They called it the Miracle on Ice.
A decade ago, Dr. Jerri Nielsen made headlines when she was stricken with breast cancer while stranded in one of the world's most remote and hostile places — the South Pole. Eventually, an emergency airlift ferried her to safety and the medical attention she would need to save her life.
Nielsen's dramatic story of survival landed her on the cover of PEOPLE and inspired a book and 2003 movie starring Susan Sarandon.
But whatever happened to her?
Sadly, her fight for her life goes on. Her husband, Tom Fitzgerald, tells PEOPLE that Nielsen's cancer has returned, this time to her brain. "Do you know about brain cancer?," he said when asked how his wife was holding up. "If you want to talk with her, you'd better do it soon." Fitzgerald promised to give his wife a message, but there has been no return call from Nielsen, 57.
The Salem, Ohio, native was working a year-long stint at the Amundsen-Scott South Pole Research Station when she found a lump in her breast in June, 1999 – during the depths of Antarctica's unforgiving winter. Temperatures reach 80 degrees below zero, and the sun doesn't shine; there was no hope of getting a plane in to rescue her.
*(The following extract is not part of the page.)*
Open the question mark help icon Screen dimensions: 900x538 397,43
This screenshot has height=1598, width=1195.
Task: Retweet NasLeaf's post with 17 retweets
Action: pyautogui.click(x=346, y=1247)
"I thought, 'You gambled and you lost. You're going to die,' " Nielsen told an audience at her alma mater, the University of Toledo medical college, last October, according to the Toledo Blade. But help came when medication for chemotherapy was dropped in an airlift. Nielsen taught a welder to do a needle biopsy of her tumor by having him practice on potatoes, and a technician sent images to doctors in the U.S. via the Internet. Finally, in October of 1999, pilots managed to land a LC-130 Hercules cargo plane on a frozen runway and ferried Nielsen home.
A brief respite
After returning to Indiana, Nielsen's cancer went into remission, but it reappeared in 2005. She forged ahead with treatment and wed Fitzgerald, her second husband. (She has three children from her first marriage.) Today, she lives with in Southwick, Mass., where she is focused on survival. In February, she left a message for a reporter from the Detroit Free Press who had been trying to contact her for months.
"My problem, of course, is the cancer has gone to my brain," Nielsen said. "I'm not as smart a girl as I used to be. I'm not as hard a worker, that's for sure. But I'm still doing everything, I'm writing a book and giving speeches, and I'm really having a beautiful winter."
A decade earlier, in an e-mail to PEOPLE, she wrote of her longing to return to her childhood home: "I see myself becoming weaker, then stronger, among the large Ohio trees that defined my childhood. As much as I love the Ice and the Sea, the most comfortable place is under the canopies of Birches and Hickory, of Maples and of great Oaks."
She signed off that day, "From knowing the darkness, I have seen the light."